40 people including 36 militants were killed in Egypt’s Sinai

Egypt's military said Monday that 36 militants, an officer and three soldiers were killed over five days during a sweeping operation against Islamic State group militants in the Sinai.

The army launched the campaign on February 9 after Egyptian President Abdel Fattah al-Sisi, who is standing in elections this month for a second term, gave it a three-month deadline to crush IS in the Sinai.
Security forces "eliminated 30 armed takfiri elements during a shootout with raiding forces" in the northern and central Sinai Peninsula, the military said in a statement.
A police shootout also left six "takfiri elements" dead and destroyed "an extremely dangerous terrorist cell," it added. Over the past five days, soldiers also arrested 345 people "including a number of extremely dangerous takfiri elements and fugitives," it said.
An officer and three soldiers were killed in the fighting, while three officers and five soldiers were injured, it said.
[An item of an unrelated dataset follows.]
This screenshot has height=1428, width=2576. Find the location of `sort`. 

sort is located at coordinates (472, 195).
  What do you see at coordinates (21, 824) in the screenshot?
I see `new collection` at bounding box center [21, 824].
Sisi issued his ultimatum in November after suspected IS gunmen massacred more than 300 worshippers at a Sinai mosque associated with Sufi Muslim mystics.
Security forces have sought to quell attacks by an Egyptian militant group that later declared allegiance to IS since the military ousted Islamist president Mohamed Morsi in 2013, following mass protests against him.
The group has killed hundreds of soldiers, policemen and civilians, mainly in its North Sinai stronghold but also elsewhere in Egypt.
The militants have also killed scores of Christians in church bombings and shootings.
IS claimed the 2015 bombing of a Russian airliner carrying tourists from the South Sinai resort town of Sharm el-Sheikh, which killed all 224 people on board.